[R] Opinion: Why I find factors convenient to use
Jeff Newmiller
jdnewmil at dcn.davis.CA.us
Fri Aug 17 19:58:02 CEST 2012
I don't know if my recent post on this prompted your post, but I don't see much to argue with in your discussion. I find factors to be useful for managing display and some kinds of analysis.
However, I find them mostly a handicap when importing, merging, and handling data QC. Therefore I delay conversion until late in the game... but usually I do eventually convert in most cases.
---------------------------------------------------------------------------
Jeff Newmiller The ..... ..... Go Live...
DCN:<jdnewmil at dcn.davis.ca.us> Basics: ##.#. ##.#. Live Go...
Live: OO#.. Dead: OO#.. Playing
Research Engineer (Solar/Batteries O.O#. #.O#. with
/Software/Embedded Controllers) .OO#. .OO#. rocks...1k
---------------------------------------------------------------------------
Sent from my phone. Please excuse my brevity.

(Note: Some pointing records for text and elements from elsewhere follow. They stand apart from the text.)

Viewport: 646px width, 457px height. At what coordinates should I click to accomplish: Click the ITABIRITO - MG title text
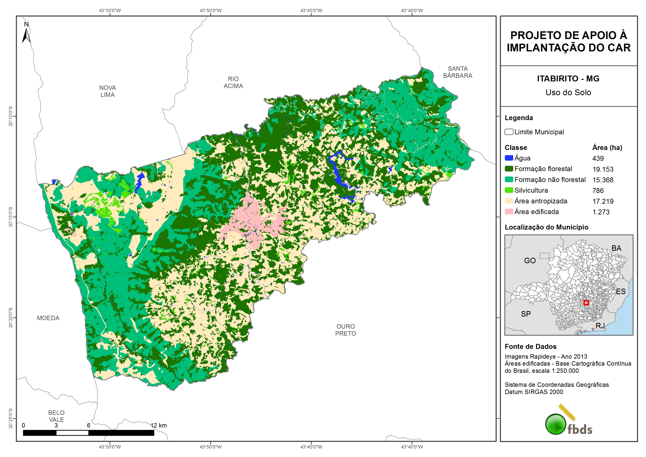[x=568, y=79]

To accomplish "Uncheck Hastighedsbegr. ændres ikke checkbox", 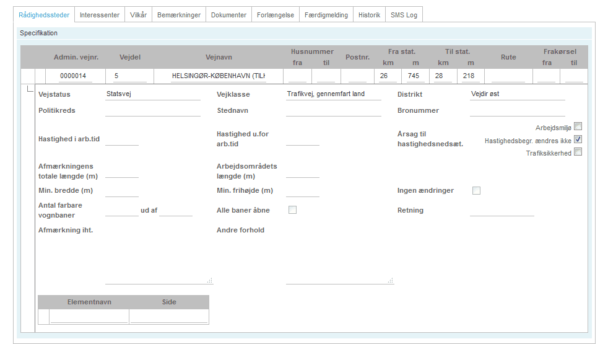I will pyautogui.click(x=578, y=140).
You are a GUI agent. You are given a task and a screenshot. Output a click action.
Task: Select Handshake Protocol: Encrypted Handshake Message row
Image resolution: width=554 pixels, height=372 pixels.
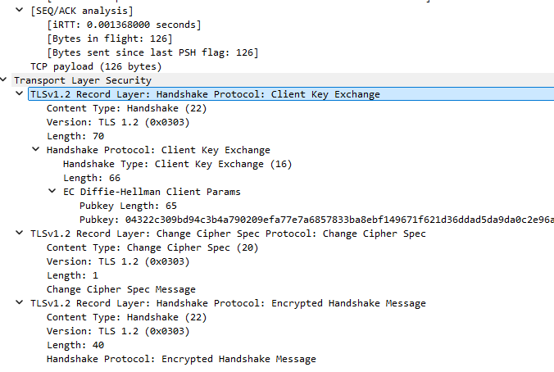click(181, 359)
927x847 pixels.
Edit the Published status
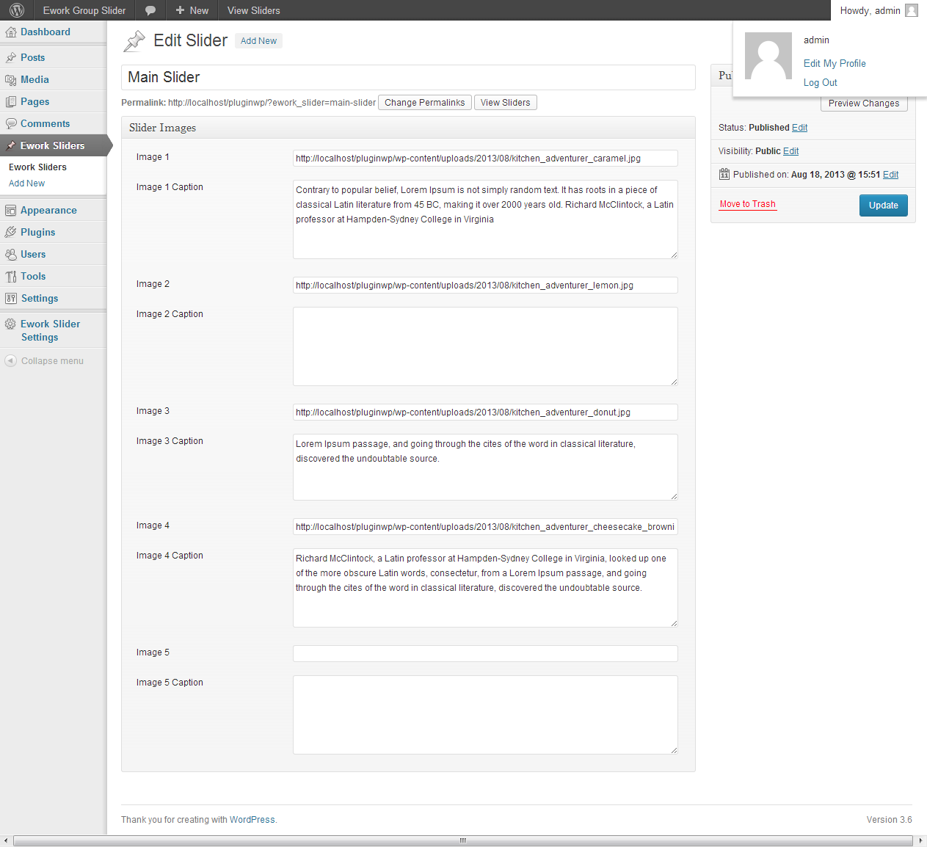[x=799, y=128]
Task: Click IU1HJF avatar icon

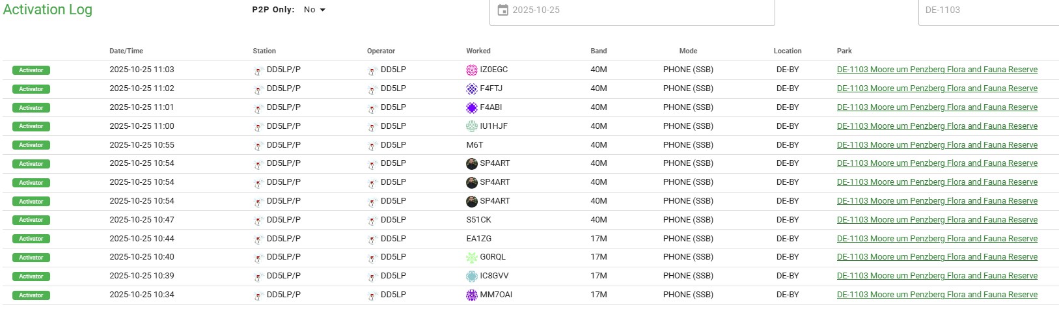Action: point(472,126)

Bert Gunter <gunter.berton at gene.com> wrote:
>Folks:
>
>Over the years, many people -- including some who I would consider
>real expeRts -- have criticized factors and advocated the use
>(sometimes exclusively) of character vectors instead. I would just
>like to point out that, for me, factors provide one feature that I
>find to be very convenient: ordering of levels. **
>
>As an example, suppose one has a character vector of labels "small,"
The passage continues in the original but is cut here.